Aggression, too, seems to be involved. Gould notes that as far back as Sigmund Freud, theorists suggested that suicide is aggression turned inward. He has been studying the circuits involved in impulsivity and aggressiveness in animals and notes that a growing body of research has shown that the effectiveness of Lithium salts in reducing suicide amongst depressed patients likely stems from its ability to affect these circuits.
A number of studies have found that ketamin has an acute and immediate effect on reducing suicidal thoughts. But the mechanisms are not yet understood, he adds.
The best solution, most agree, is screening. Mann suggests everyone should be screened at least once a year—and those deemed at risk far more frequently. Even questions like “do you find life worth living” could go a long way towards identifying those at risk, he says.
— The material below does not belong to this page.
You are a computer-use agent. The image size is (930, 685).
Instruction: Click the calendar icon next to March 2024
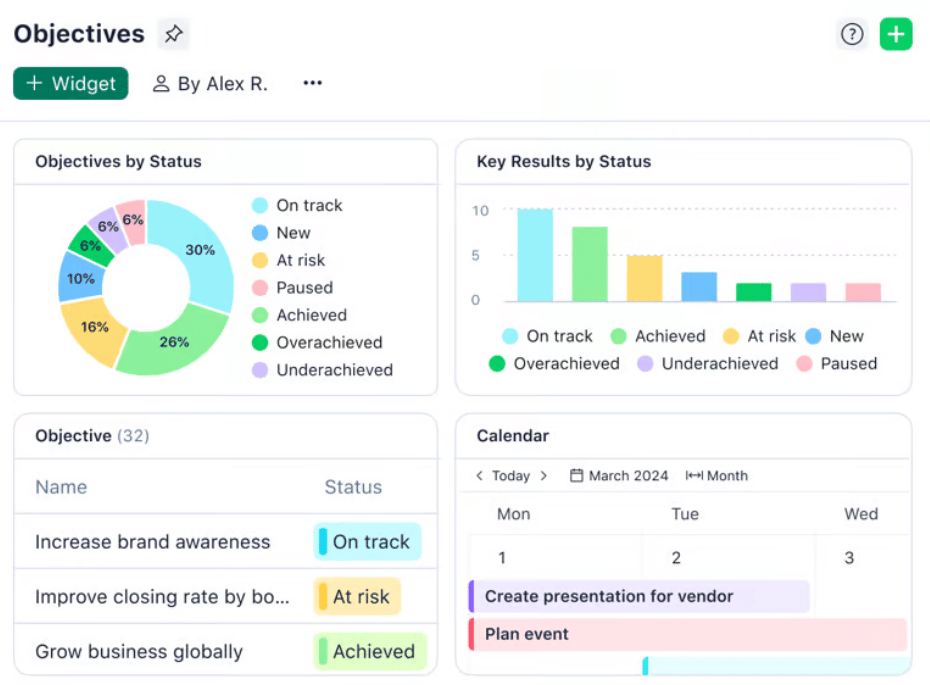576,476
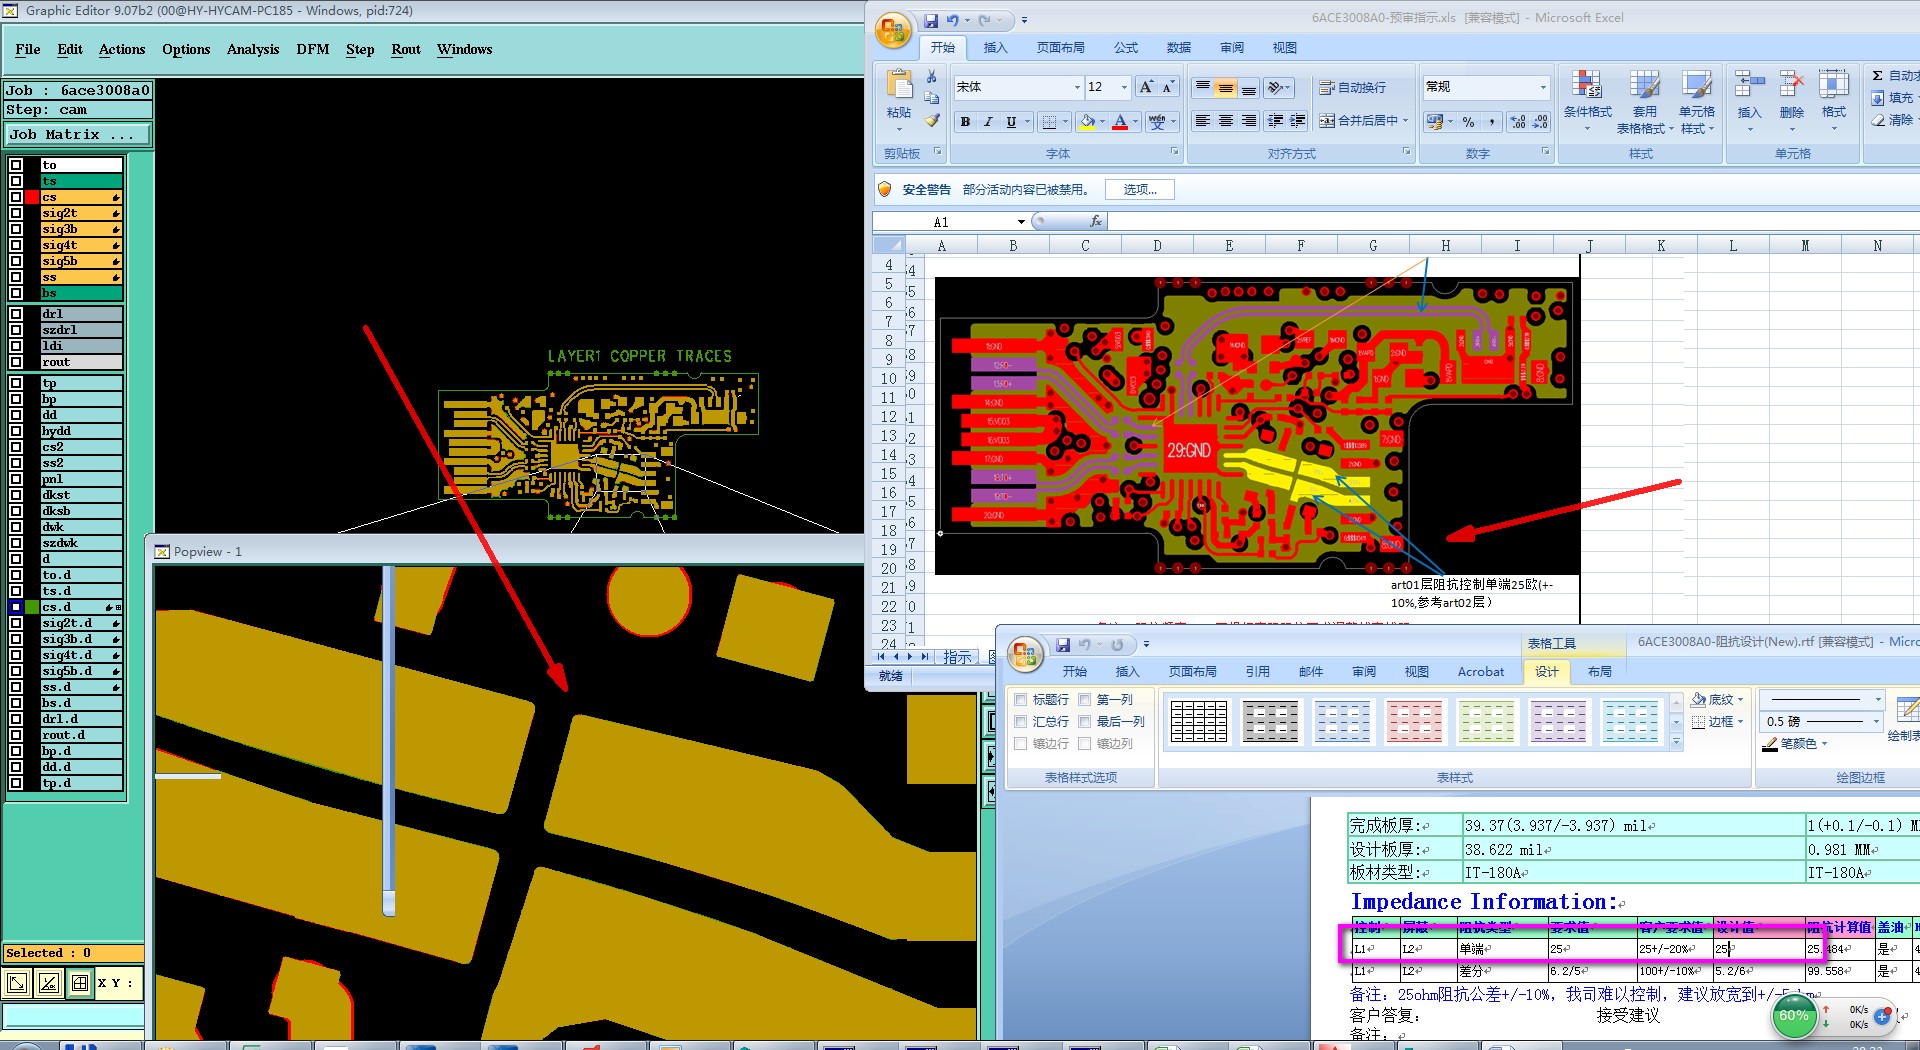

Meanwhile, neuroscientists are finding new ways that may be even more powerful at detecting who is at risk. In 2017 researchers at Carnegie Mellon University and the University of Pittsburgh demonstrated they could use machine learning algorithms to identify patients suffering from suicidal ideation just by analyzing their brain scans.
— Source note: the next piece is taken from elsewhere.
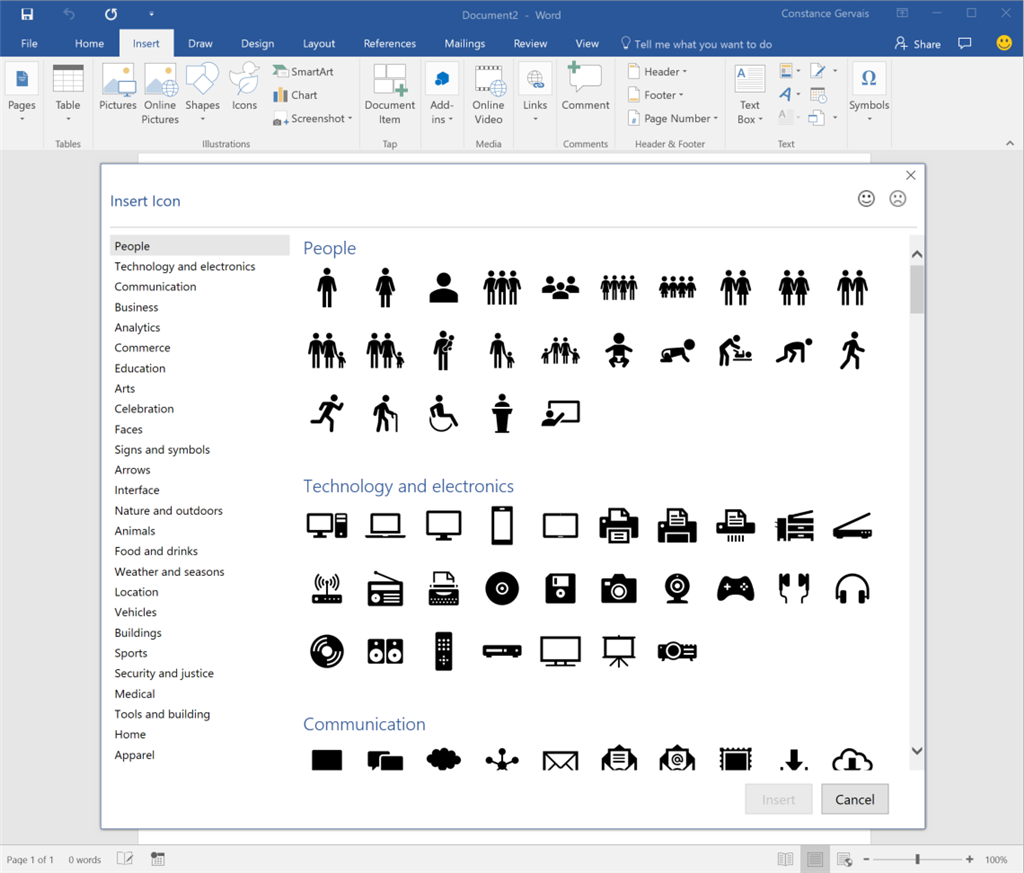Pick the camera icon
This screenshot has width=1024, height=873.
click(x=618, y=589)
“When you have a psychiatric condition it changes the way you think about certain things,” says Marcel Just, a cognitive psychologist and Director at the Center for Cognitive Brain Imaging at Carnegie Mellon University. “A paranoid person, for instance, will have different brain activation patterns if you say the word 'police.' The same is true with certain words for those with suicidal ideations.”
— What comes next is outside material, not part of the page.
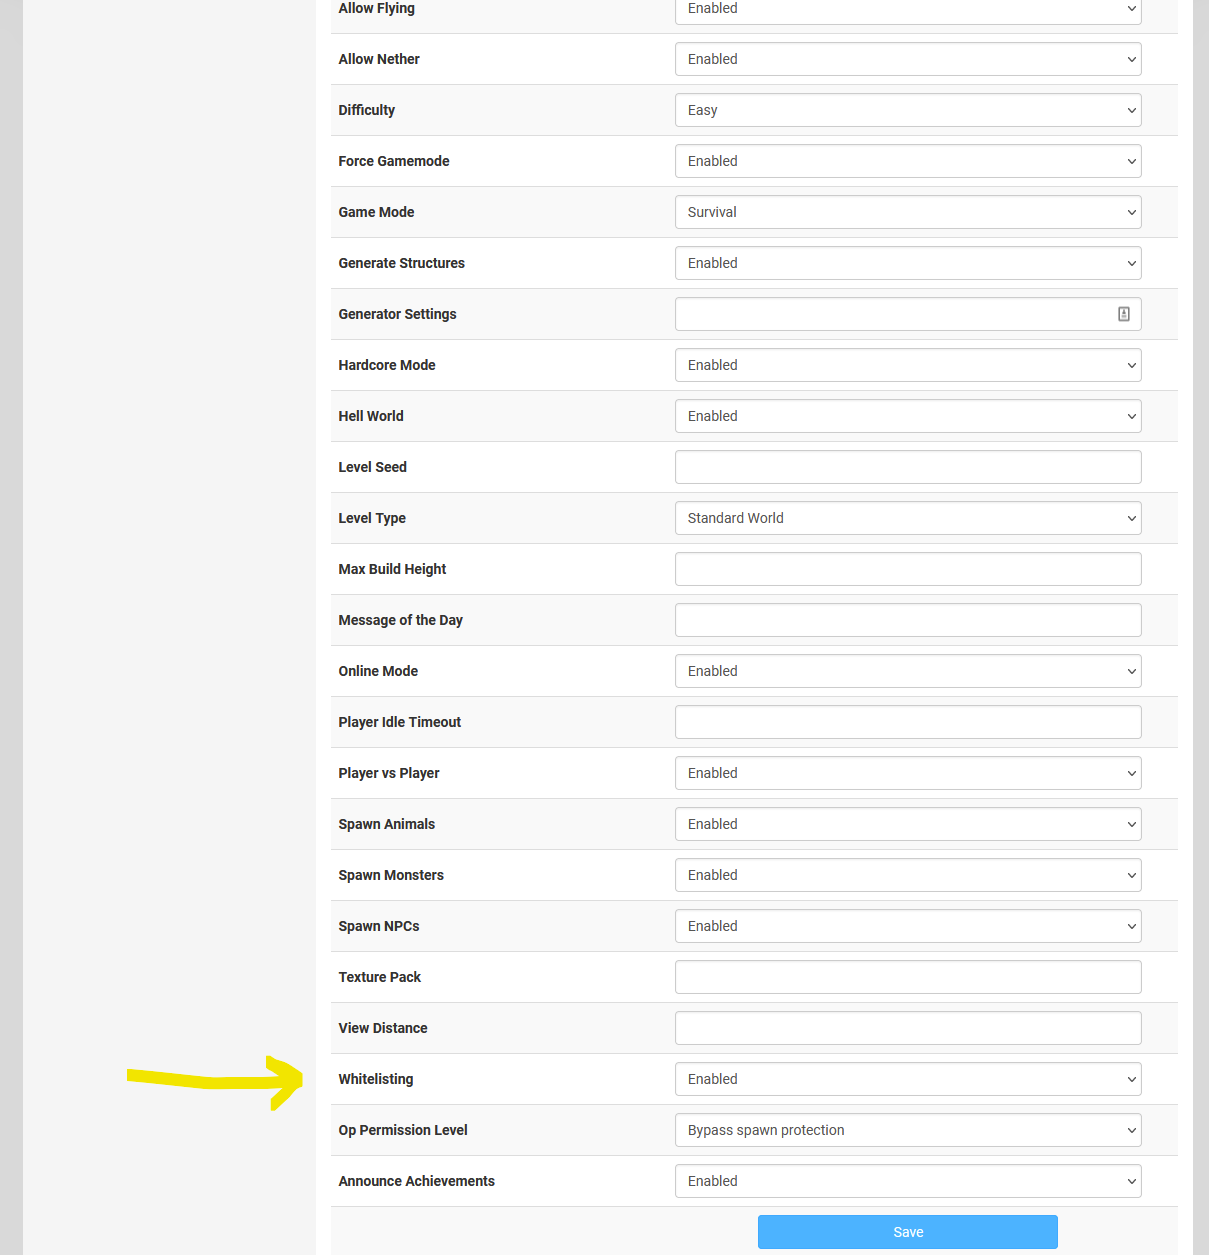Image resolution: width=1209 pixels, height=1255 pixels.
Task: Click the Texture Pack input field
Action: pyautogui.click(x=907, y=977)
Using fMRI, the researchers identified individuals with suicidal tendencies. Carnegie Mellon University
As his colleague David Brent read subjects a list of 30 words while they sat in brain scanning machines, Just analyzed their brain activation patterns. The subjects consisted of three groups: those who had already attempted suicide, those experiencing suicidal ideation who had not yet made an attempt, and a control group. Just and Brent found that brain patterns elicited by just six words were enough for their machine learning program to identify the patients with suicidal thoughts 90 percent of the time. (The words were death, cruelty, trouble, carefree, good and praise.) The program could also tell the difference between those who had attempted suicide and those thinking about it at 80 percent accuracy.
The activation patterns were systemic and distinct. Most notably, the areas of the brain involved in "self-reference" were far more active in those with suicidal ideation when read the list of six words than the control group. That is, the word “death” might evoke thoughts of Iraq in some people. But in people who were predisposed toward suicide, the areas of the brain that lit up were those involved in thinking about and defining oneself.
The technique could be used to guide therapy and measure whether it is working to reduce the risk, Just says.
Jeremy Richman, an accomplished pharmacologist and biologist who had an appointment as a faculty lecturer in psychiatry at the Yale School of Medicine, was probably aware of all this research. But it wasn’t enough to save him.
“Insight doesn’t necessarily lead to behavior change,” says Brent, who is the Endowed Chair in Suicide Studies and Professor of Psychiatry, Pediatrics, Epidemiology, and Clinical and Translational Science at the University of Pittsburgh. “Forget about what he knew. Think about what he was going through: he lost a six-year-old child. We know that people that are bereaved, particularly if their grief doesn’t subside, are at risk of suicide. If he was depressed; if he had PTSD; if his grief was not resolving—all of these things could have set him up for this. And the fact that he was an accomplished neuroscientist is immaterial.”